There's a guy here on the HAMB that goes by Dr. Frankensickle that has a BB Chevy "sickle" that is done like that. I haven't ever seen it myself but I've heard about it a lot since he is local to me. I know his runs. My Friends have seen it. Maybe we could get him to post some pictures. I've heard it sounds real mean too.
Someone told me years ago that there was a commercially available, somewhat more conventional looking, V-twin using special castings but based on 400 Chevy rods and pistons, nature of upper end not known. Anybody hear of that one?
I think I saw that in one of the magazines way back when. If memory serves right he built it for either a hill climber or a drag bike. It would be one of those things where the builder would have to have access to a fully equipped machine shop and the skills to use the equipment. At the time that was done your choices were to modify a Harley knuckle or Shovel head or an Indian which were flatheads. They didn't have the aftermarket big inch V Twin engine builders that they do now.
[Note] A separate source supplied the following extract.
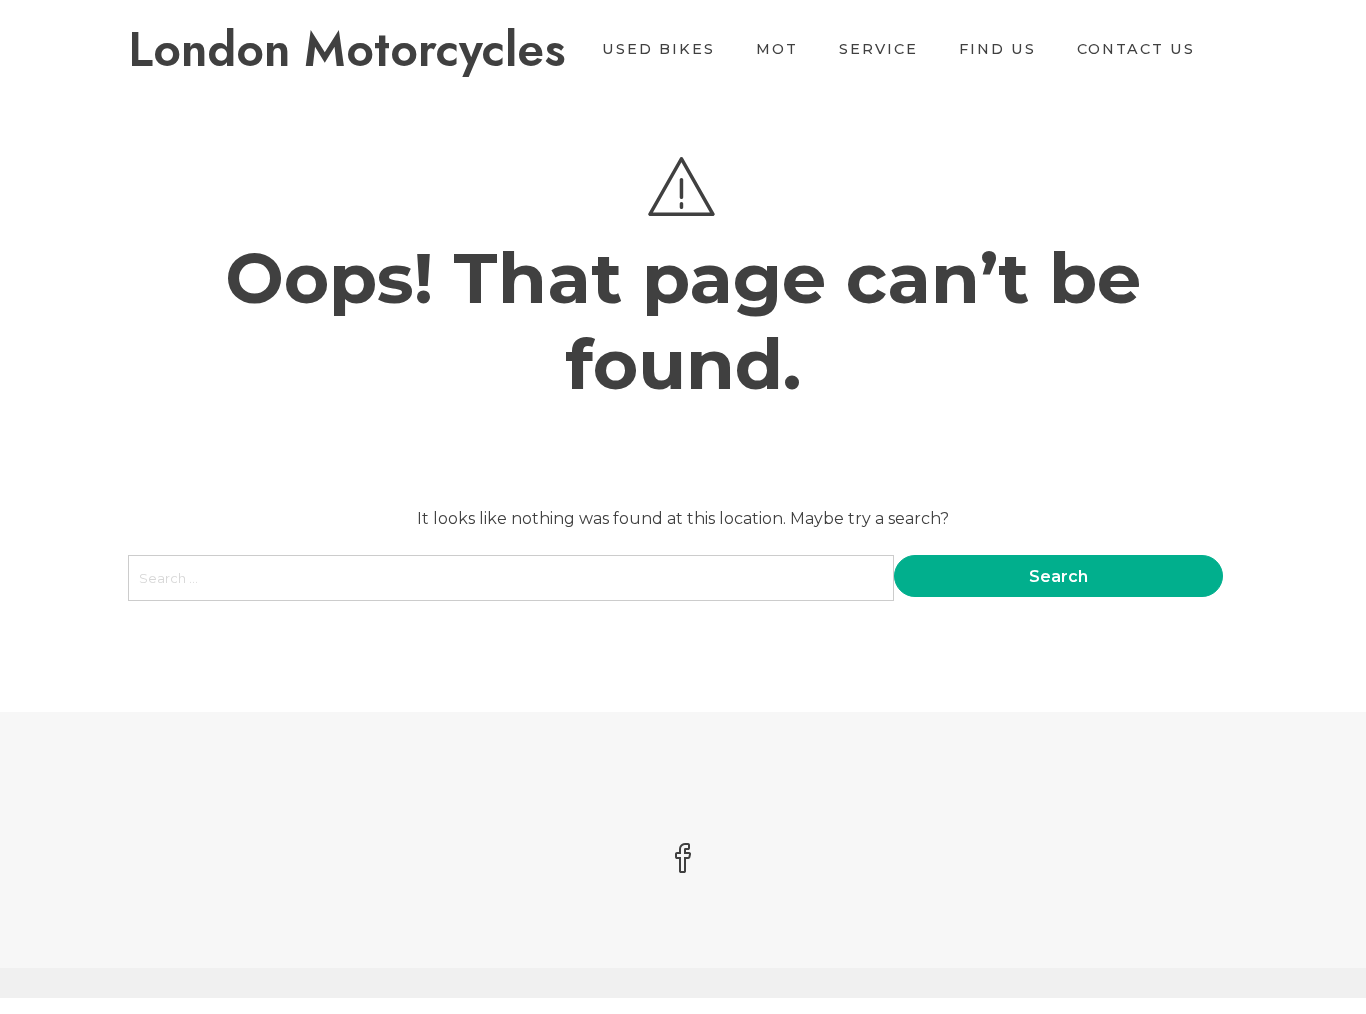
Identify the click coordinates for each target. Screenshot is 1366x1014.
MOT (777, 49)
S & S didn't come into existence untill 1958 and then their first products were high performance push rods http://www.sscycle.com/iframes/history.php The complete engines came quite a bit later.
Yeah, there were some articles on it in The Horse...............tons of issues getting it working right. I forget the name of em
hmmmmm....you dont say....yep its been done before .the company youre trying to remember is called Supervee,I did it with a 427 BBC though,Ive seen it done with 392 and 426 hemi s also
Vtwin SBC's & BBC's are cool... But a V Twin Merlin is cooler. http://www2.hunterlink.net.au/~ddped/rrv2.htm
not really new idea Nostalgia cycles did that in the 80's called it a Super Vee based on a sbc. The operated from Huntington beach Ca the last time i've been there - don't know if still around..... Mario no F*ckin Plastic ! http://www.speedlook.de
a friend of mine on long island did that back in the 70's and somehow stuffed it into a much modded triumph frame
They run a v 8 chevy cut the long way and the short way, v4 in midgets so it will probably work if you can oil it.
Does anyone remember the Chevette that was in Hot Rod that has a V-2 Chevy in it? It got some ungodly gas mileage.
Had a local guy make his own using the front half of cylinders 1&2 and the back half of cylinders 7&8. He welded it together and then sleeved the new 2 cyl sbc. He did the same thing with the heads.....kinda neat, put it an old hardtail rat bike about 1978-79. Ugly as sin, greasy and leaked all over the place but always drew a crowd wherever he rode it....and boy did he rack up miles on that thing! I remember seeing the Super Vee a few years later in SuperCycle mag. I also remember someone making a new center case for your Harley so that you could go to a 4 cylinder. Split you cases, insert the center case and new crank rods and add a set of jugs and heads. I think Rivera Engineering had something similar and more refined. Fueling head or something like that.